▸ INFORMATION PROVIDED:
===============

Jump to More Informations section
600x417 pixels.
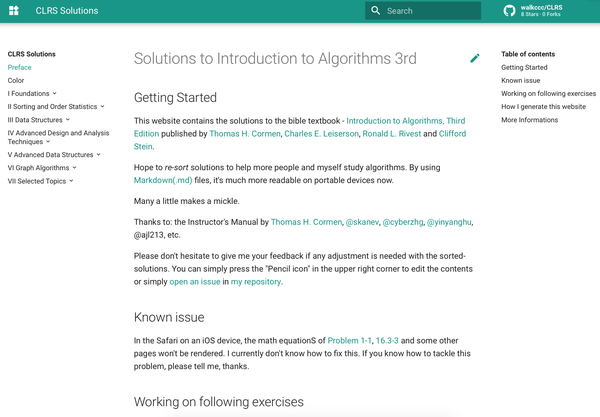(530, 119)
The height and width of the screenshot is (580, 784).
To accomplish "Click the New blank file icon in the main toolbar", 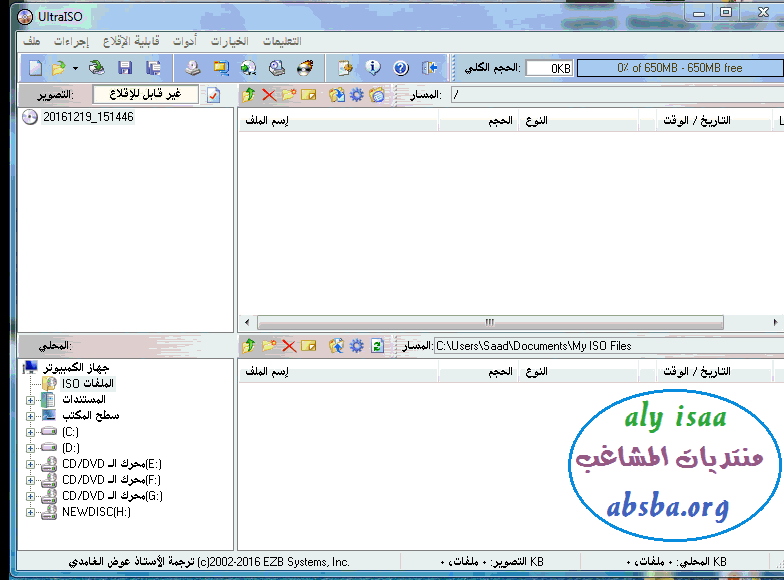I will pos(35,68).
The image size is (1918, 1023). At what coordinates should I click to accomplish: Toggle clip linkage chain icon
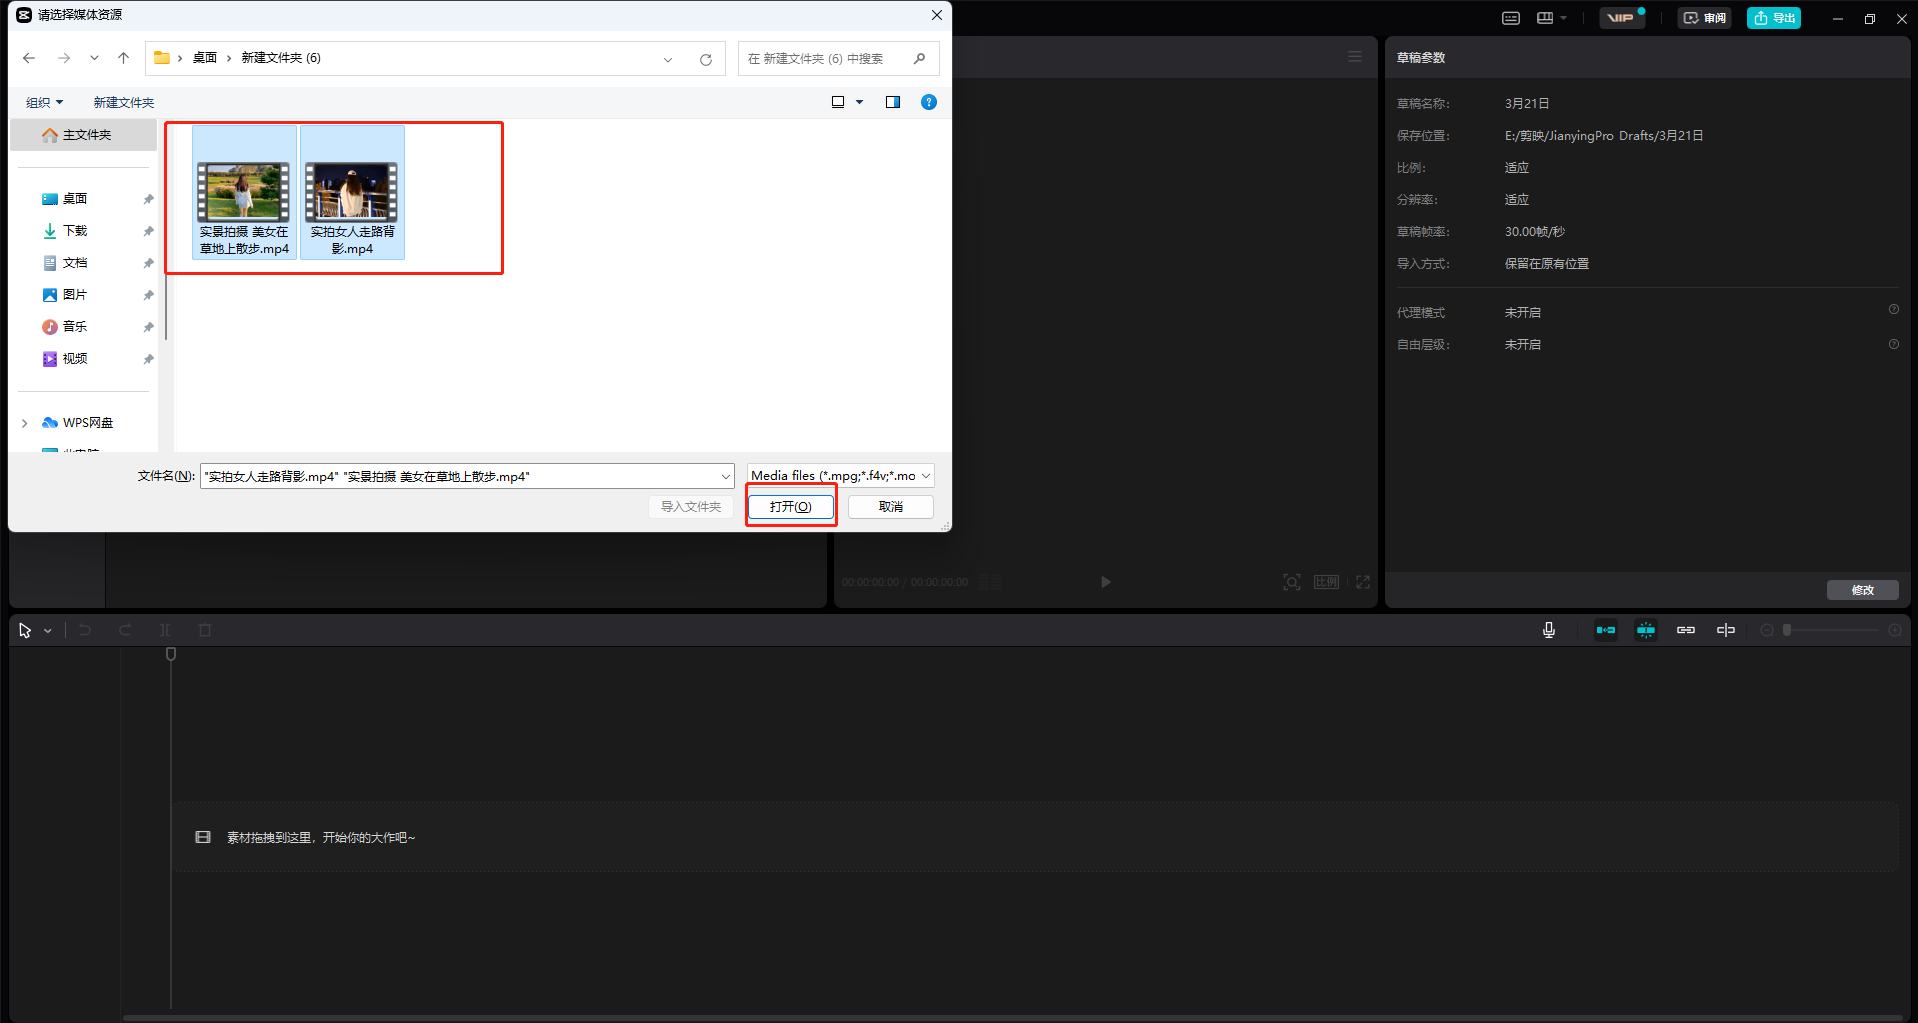(1686, 630)
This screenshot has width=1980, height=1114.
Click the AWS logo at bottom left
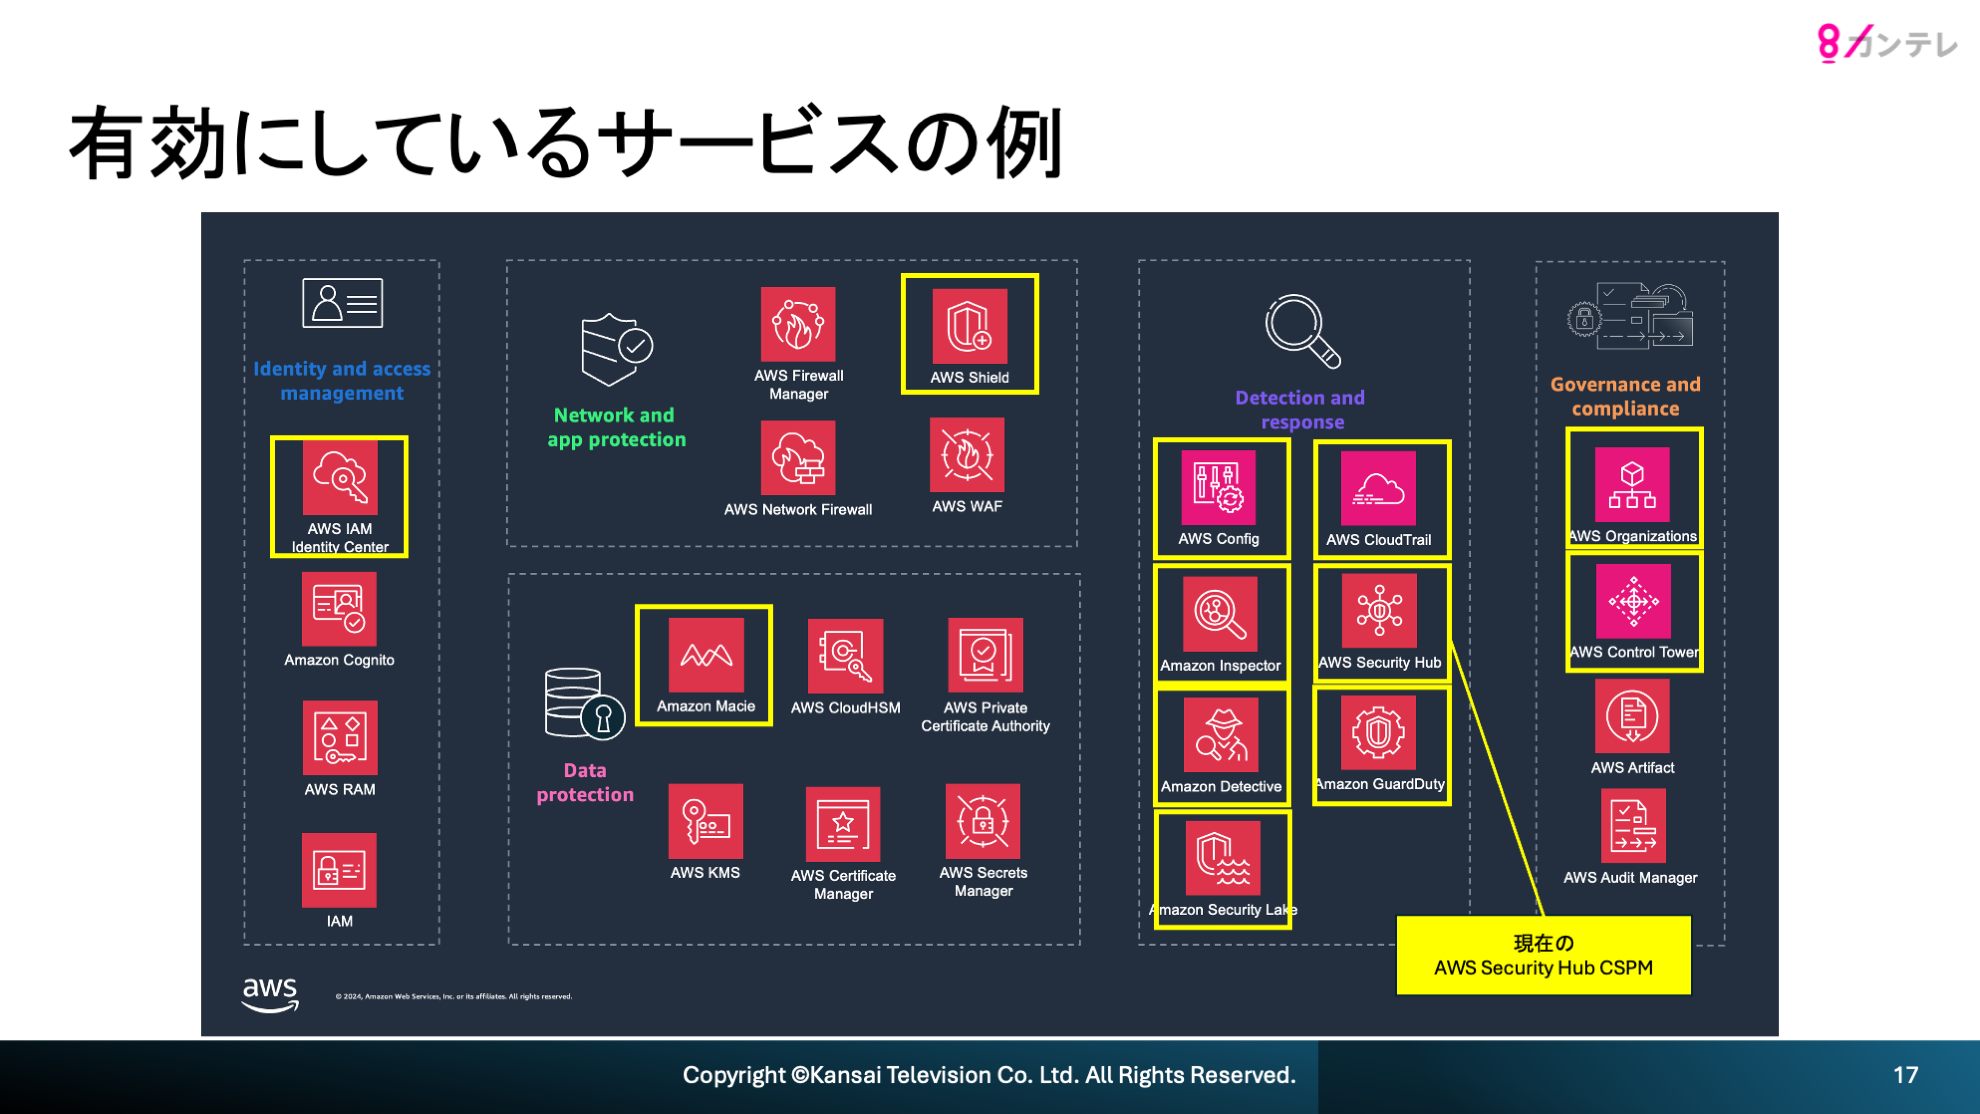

===============

▸ GOAL OF THE EXERCISE:
Restate word for word the data from the line with "This screenshot has width=1980, height=1114." up to and including the last line, omitting the pictures.

▸ THE REPLY:
This screenshot has width=1980, height=1114.
Click the AWS logo at bottom left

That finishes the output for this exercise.